Donner Party

  • Donner Party
  • Donner Party (Cryptovision) 1987 
  • Donner Party (Pitch-a-Tent/Rough Trade) 1988 
  • Complete Recordings 1987-1989 (Innerstate) 2000 

This trio’s amiable mix of thrashily melodic folk-rock and loopy acoustic pop was not unlike that of another San Francisco group, the Cat Heads. (The two shared drummer/singer Melanie Clarin.) What distinguished Donner Party was the agreeably twisted sensibility of main writer/vocalist Samuel Coomes, whose absurdist meditations are endearing without being cloying.
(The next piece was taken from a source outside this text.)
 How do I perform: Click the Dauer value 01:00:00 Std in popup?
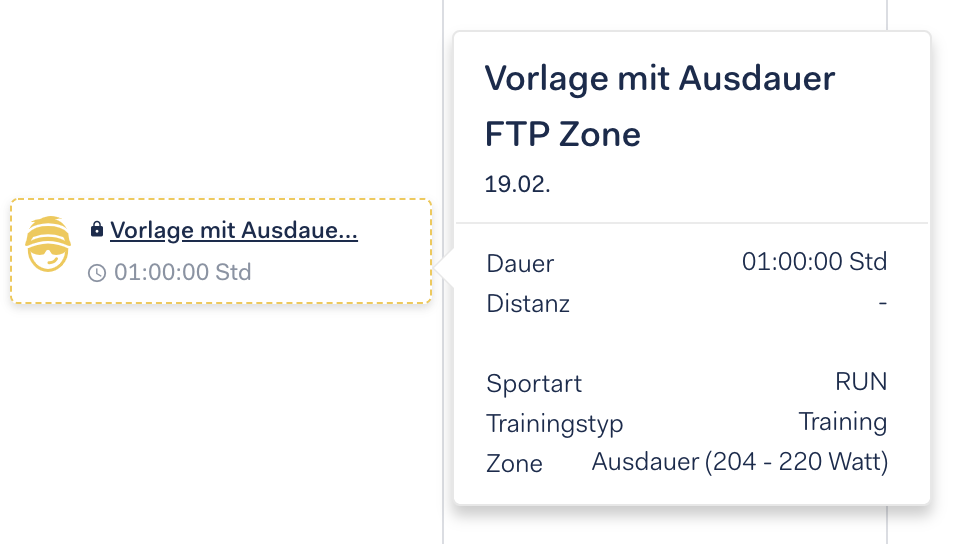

Though both of the original Donner Party albums are eponymously titled, they’re distinctly different. (There was actually a third, which went unreleased until its contents were included on the posthumous retrospective.) The first Donner Party (with the cartoon-montage cover art) is a rough gem, with scrappy rockers like “Oh Esmerelda” and “Godlike Porpoise Head of Blue-Eyed Mary” combining propulsive tunes with whimsical lyrics. The self-explanatory “When You Die Your Eyes Pop Out” reveals a bent for rustic fatalism not unlike the morbid reference of the band’s name.

The second Donner Party (with the 19th-century Edward Hicks cover painting) boasts better sound quality, more stylistic variety and shows the band moving comfortably from DIY inspiration to versatile craftsmanship with no loss of energy or personality. The songwriting is likewise more accomplished, alternating wonder (“Up & Down,” “Try to Imagine a Terrible World”) and dread (“Boxfull of Bones,” “Sickness”), often finding a place where the two overlap.

Coomes eventually relocated to Portland, Oregon, where he worked with Elliott Smith (in and out of Heatmiser) and formed Motorgoat (which became Quasi) with drummer Janet Weiss, to whom he was for a time married.